You want to analyze the data all together. Paired analyses are more powerful, because you are accounting for subject-level variability by virtue of the design.
Thank you. That makes sense. Just to make sure I understand the design matrix correctly - if I have the following data (I changed the batch for individual 3).
Subject
Batch
Treatment
1
2
0
2
1
0
3
1
0
4
1
0
5
2
0
1
2
1
2
1
1
3
2
1
4
1
1
5
2
1
Would the following test for the differences between the treatments while correcting for batches and patient-specific effects:
Patient 3 will contribute no useful information in this altered design. Consider this; if the "after" sample for patient 3 is sequenced in a different batch from the "before" sample, then the difference between the two samples for this patient will have contributions from both the treatment and batch effects. The latter will confound any attempt to extract information about the former.
Instead, the patient 3 samples will only provide information about the batch effect. The treatment effect can be estimated from the differences between the before and after samples of the other patients. This means that the batch effect can be estimated by subtracting the estimated treatment effect from the before/after difference of patient 3. I don't think that knowing the size of the batch effect is particularly useful, given that you're interested in looking at the effect of the treatment.

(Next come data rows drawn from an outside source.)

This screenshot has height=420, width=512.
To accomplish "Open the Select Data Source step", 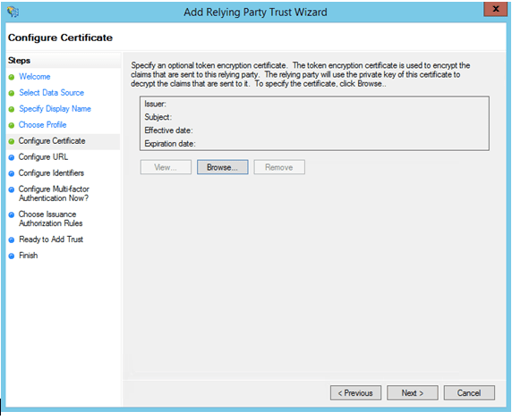I will (52, 93).
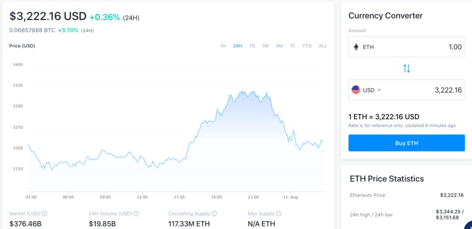Click the US flag icon
Viewport: 472px width, 229px height.
pyautogui.click(x=356, y=90)
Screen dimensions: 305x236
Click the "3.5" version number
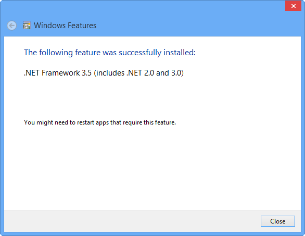[86, 73]
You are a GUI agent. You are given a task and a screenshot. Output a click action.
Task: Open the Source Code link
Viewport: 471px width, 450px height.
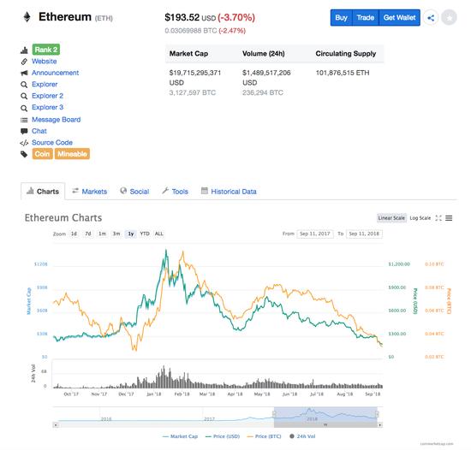coord(52,143)
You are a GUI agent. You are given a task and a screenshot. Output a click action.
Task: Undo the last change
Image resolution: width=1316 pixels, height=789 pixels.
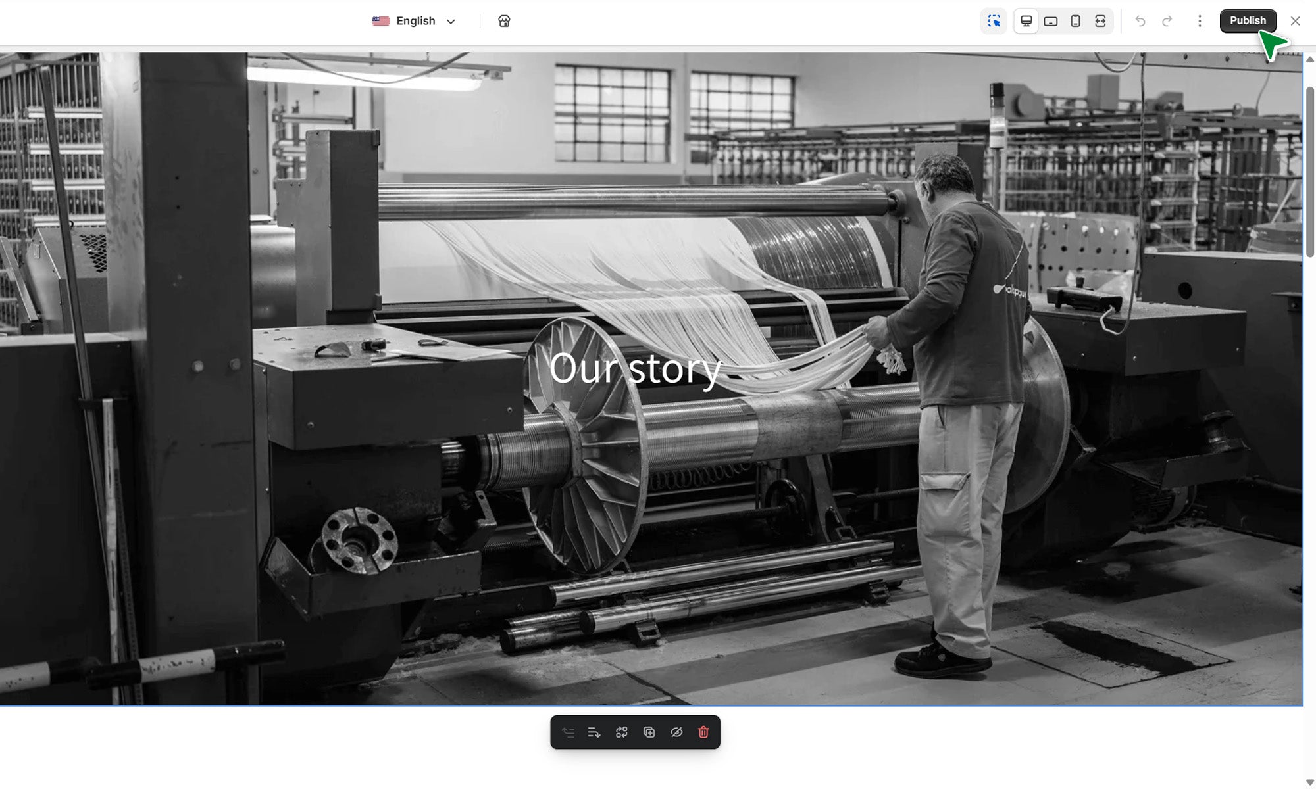click(1140, 21)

It's important to note that the final estimate of the batch effect will have no effect on the estimate of the treatment effect. The former depends on the latter, but not the other way around. Thus, you're not really "correcting" for the batch effect when you estimate the treatment in this altered design. In fact, you could drop the patient 3 samples altogether and get the same treatment estimates.
You can't put both batch and patient into your design at the same time, since they are confounded with each other. This means that you cannot separate out the patient effects from the batch effects. (Never mind, I didn't realize you had changed the batch variable.)
You want to analyze the data all together. Paired analyses are more powerful, because you are accounting for subject-level variability by virtue of the design.